» **TASK STATEMENT**: The response must consist of the lines below from the one with "You are a computer-use agent." through the one with "This screenshot has width=1545, height=1062.", exactly as they appear and with both ends kept.

--- --- ---

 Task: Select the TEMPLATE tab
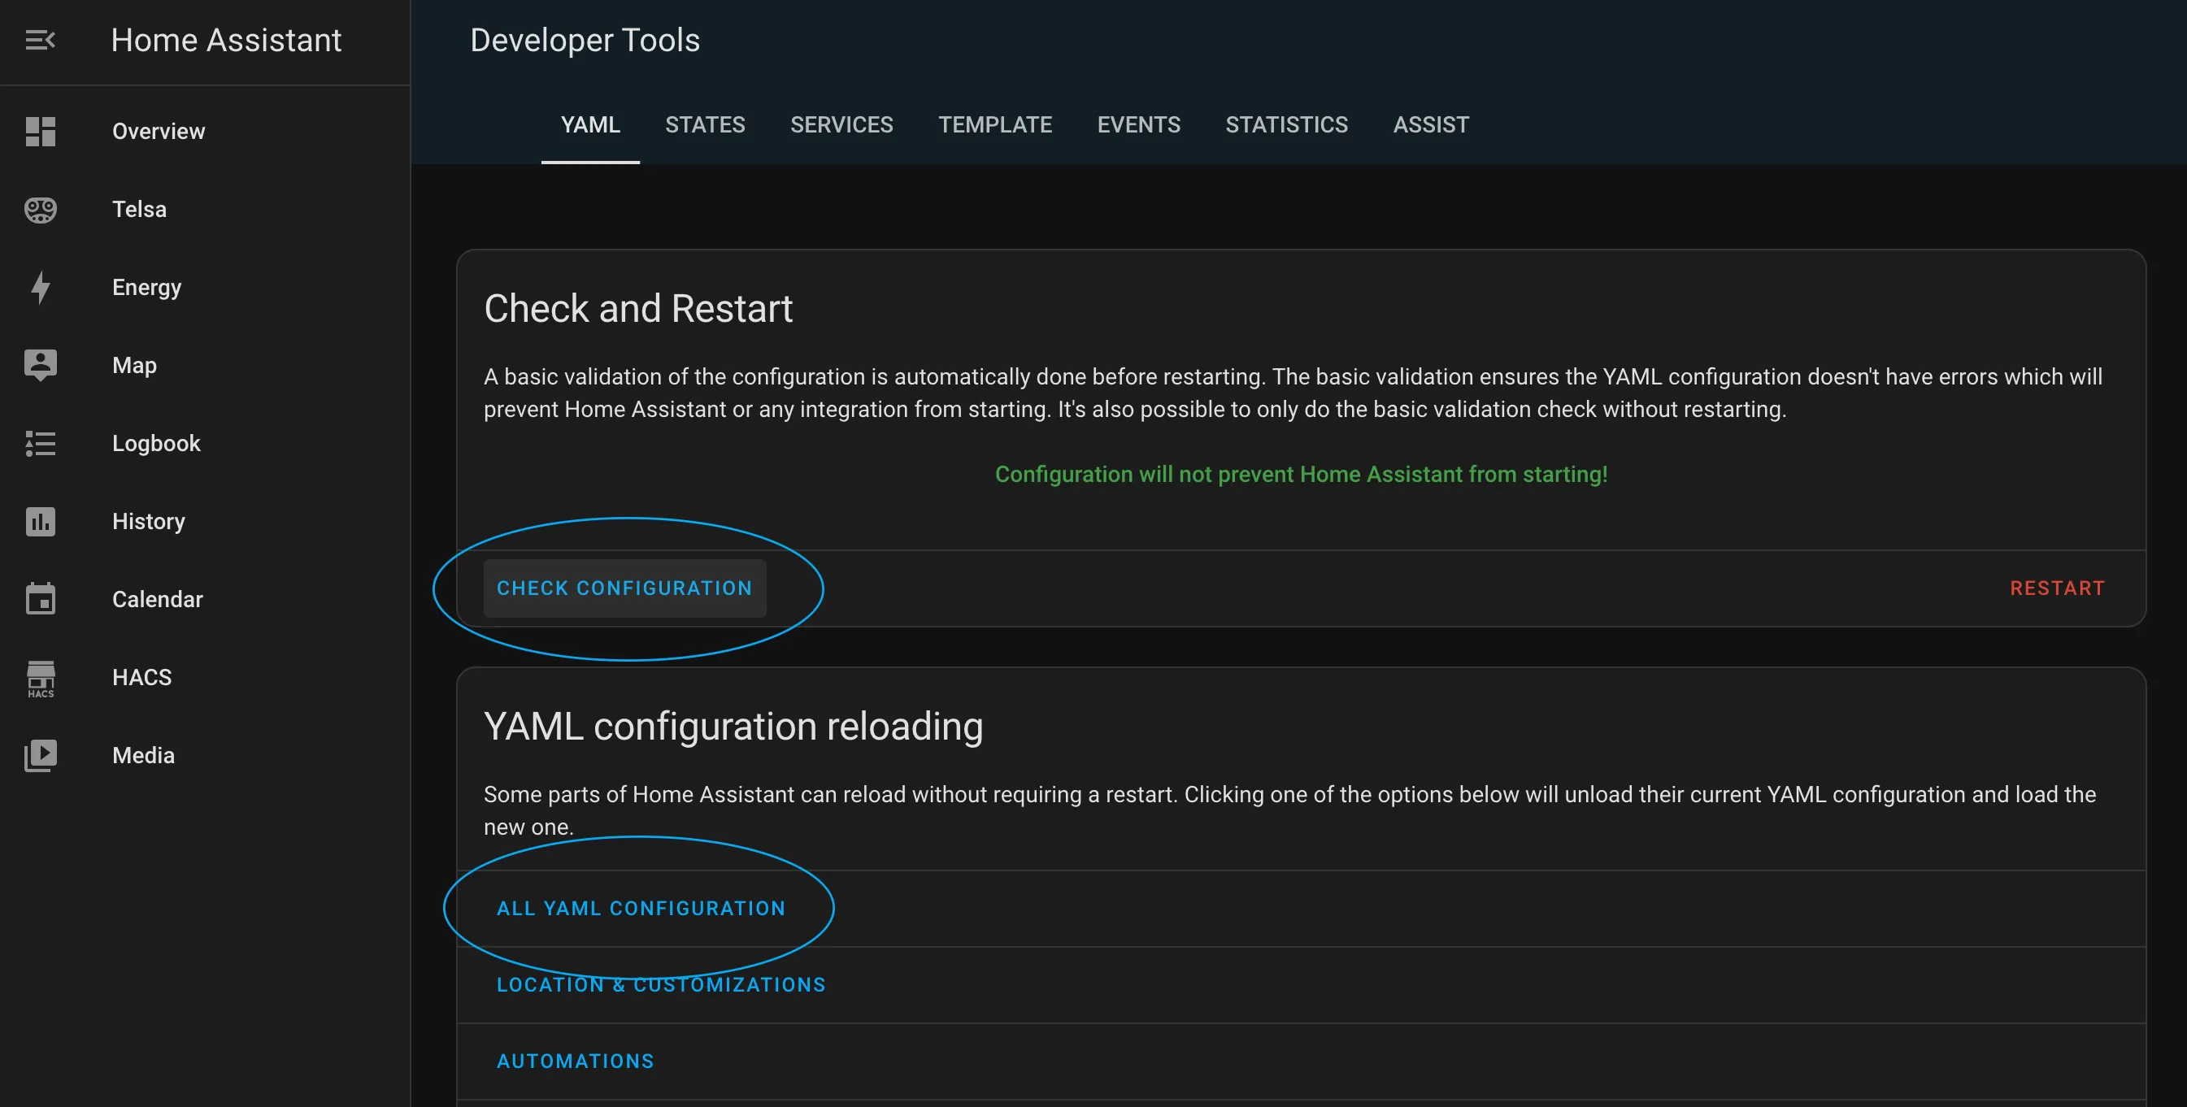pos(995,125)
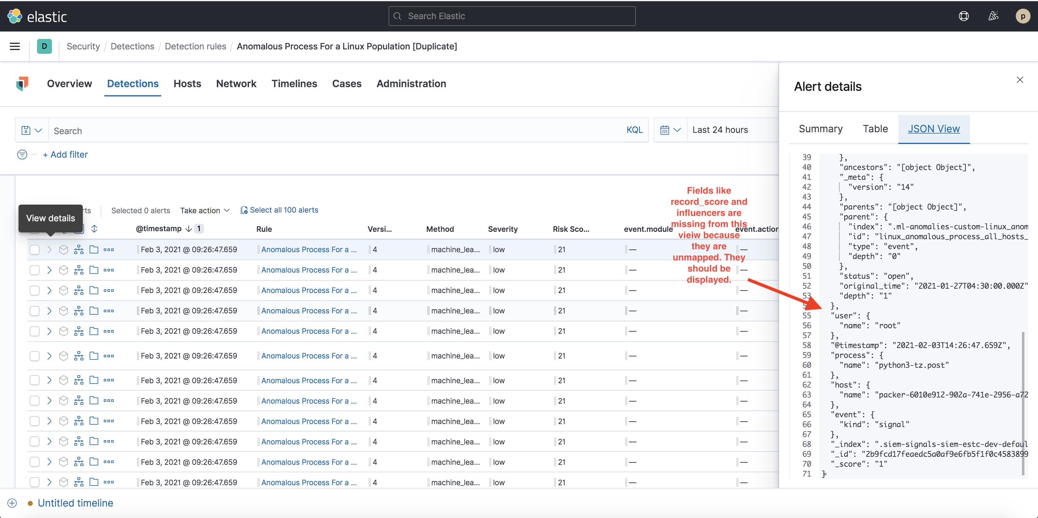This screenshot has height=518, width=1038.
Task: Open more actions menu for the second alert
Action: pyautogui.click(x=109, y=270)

--- --- ---

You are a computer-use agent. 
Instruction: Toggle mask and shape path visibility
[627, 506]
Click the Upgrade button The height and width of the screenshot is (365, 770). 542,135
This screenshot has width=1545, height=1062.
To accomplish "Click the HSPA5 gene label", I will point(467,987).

--- --- ---

» **COMPLETED EXERCISE**:
You are a computer-use agent. 
Instruction: Toggle mask and shape path visibility
[627, 506]
Click the Upgrade button The height and width of the screenshot is (365, 770). 542,135
This screenshot has width=1545, height=1062.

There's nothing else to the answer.